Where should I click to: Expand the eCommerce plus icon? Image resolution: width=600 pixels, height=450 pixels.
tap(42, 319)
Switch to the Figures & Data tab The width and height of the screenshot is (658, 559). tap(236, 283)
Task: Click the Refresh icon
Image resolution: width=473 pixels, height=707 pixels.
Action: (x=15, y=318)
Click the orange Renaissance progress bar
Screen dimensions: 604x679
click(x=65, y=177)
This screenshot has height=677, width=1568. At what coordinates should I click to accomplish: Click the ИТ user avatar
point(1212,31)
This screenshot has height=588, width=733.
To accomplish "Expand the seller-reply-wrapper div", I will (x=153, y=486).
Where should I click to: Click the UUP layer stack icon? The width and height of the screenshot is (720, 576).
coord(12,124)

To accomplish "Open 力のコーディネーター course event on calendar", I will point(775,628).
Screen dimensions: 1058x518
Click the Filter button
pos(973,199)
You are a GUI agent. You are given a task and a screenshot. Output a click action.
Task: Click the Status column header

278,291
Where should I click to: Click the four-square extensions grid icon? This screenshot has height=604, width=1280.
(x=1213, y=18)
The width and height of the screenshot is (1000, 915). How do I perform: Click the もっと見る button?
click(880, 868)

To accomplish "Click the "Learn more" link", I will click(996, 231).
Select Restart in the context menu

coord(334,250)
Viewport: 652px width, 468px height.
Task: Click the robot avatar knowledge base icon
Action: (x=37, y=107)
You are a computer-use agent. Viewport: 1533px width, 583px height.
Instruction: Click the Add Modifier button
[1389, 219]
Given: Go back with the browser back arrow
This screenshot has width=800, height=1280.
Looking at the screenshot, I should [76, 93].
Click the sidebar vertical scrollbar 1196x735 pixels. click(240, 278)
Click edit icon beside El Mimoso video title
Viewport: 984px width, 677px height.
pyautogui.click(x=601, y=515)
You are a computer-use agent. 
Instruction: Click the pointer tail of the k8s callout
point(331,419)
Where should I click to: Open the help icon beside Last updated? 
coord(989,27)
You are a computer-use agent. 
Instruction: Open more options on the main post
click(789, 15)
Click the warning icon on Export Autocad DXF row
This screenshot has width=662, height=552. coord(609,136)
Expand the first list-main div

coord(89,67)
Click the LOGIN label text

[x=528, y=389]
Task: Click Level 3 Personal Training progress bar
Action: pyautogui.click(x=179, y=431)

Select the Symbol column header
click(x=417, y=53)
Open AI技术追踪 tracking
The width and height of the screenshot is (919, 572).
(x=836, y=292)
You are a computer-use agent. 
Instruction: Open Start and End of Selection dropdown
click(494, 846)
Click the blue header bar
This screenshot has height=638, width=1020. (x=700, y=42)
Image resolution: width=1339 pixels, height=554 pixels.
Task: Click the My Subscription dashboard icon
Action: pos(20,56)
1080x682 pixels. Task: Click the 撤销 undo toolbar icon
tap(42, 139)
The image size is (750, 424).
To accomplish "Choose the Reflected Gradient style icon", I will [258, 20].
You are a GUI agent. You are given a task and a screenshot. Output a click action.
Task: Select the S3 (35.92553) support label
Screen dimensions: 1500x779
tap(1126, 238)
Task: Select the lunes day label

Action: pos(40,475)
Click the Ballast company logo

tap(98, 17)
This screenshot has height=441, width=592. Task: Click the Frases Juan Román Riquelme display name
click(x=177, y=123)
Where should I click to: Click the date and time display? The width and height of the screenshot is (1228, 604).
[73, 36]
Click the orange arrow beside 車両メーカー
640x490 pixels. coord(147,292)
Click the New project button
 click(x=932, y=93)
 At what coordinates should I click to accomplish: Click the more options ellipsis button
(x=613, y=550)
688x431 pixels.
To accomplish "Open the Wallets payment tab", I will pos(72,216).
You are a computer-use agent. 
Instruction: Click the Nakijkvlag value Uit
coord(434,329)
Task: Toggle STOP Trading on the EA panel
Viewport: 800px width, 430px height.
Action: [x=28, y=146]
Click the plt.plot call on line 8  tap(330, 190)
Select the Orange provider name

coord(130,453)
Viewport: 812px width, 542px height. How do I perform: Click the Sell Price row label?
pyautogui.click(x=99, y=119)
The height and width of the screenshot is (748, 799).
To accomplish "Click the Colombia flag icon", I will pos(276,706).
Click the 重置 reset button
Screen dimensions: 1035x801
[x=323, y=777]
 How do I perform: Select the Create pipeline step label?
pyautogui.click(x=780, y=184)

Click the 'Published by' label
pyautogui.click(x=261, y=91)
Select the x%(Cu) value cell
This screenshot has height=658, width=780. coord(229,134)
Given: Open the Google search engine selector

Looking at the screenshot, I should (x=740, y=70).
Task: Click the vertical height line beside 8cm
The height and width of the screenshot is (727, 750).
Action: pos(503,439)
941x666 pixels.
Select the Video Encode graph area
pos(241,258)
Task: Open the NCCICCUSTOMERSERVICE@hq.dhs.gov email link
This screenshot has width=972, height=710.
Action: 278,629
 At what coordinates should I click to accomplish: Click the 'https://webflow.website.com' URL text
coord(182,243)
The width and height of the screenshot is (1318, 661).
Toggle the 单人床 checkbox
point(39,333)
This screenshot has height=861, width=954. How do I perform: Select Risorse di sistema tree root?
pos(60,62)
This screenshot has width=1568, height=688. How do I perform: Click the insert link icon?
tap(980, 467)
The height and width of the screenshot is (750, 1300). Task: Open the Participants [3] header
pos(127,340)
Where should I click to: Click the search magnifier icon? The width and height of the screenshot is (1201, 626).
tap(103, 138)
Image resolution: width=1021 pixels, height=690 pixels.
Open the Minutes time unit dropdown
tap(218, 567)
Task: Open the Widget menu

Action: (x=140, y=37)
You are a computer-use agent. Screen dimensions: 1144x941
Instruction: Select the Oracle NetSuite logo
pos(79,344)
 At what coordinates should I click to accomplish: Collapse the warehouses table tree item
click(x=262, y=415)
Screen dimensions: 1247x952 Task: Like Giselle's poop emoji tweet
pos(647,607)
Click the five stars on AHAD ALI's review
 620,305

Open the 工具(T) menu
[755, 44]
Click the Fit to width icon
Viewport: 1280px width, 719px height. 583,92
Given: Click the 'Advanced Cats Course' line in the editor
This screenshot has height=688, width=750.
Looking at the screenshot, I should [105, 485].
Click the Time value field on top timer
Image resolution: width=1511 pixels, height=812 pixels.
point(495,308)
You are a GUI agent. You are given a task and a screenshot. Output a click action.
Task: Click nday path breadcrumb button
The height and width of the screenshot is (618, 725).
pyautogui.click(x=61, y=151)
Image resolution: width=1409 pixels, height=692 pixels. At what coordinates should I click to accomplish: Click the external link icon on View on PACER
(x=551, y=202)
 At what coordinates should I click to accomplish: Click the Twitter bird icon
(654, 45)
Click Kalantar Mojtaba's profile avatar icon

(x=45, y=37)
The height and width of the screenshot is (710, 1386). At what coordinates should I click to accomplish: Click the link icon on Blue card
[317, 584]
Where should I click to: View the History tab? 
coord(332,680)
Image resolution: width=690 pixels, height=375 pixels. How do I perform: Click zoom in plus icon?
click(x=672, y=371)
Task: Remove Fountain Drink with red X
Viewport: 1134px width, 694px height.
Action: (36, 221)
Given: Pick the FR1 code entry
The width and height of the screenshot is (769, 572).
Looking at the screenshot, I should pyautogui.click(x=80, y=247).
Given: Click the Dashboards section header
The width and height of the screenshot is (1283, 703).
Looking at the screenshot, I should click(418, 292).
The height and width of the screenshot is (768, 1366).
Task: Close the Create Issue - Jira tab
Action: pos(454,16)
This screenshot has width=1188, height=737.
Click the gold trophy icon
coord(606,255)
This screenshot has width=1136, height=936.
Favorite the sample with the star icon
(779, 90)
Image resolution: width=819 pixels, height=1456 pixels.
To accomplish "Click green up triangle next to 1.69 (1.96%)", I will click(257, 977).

## What is expected
Using the listing above, pull out all lines that hold the word "vertical".

## Final answer
Click the sidebar vertical scrollbar 1196x735 pixels. click(240, 278)
Task: Click the vertical height line beside 8cm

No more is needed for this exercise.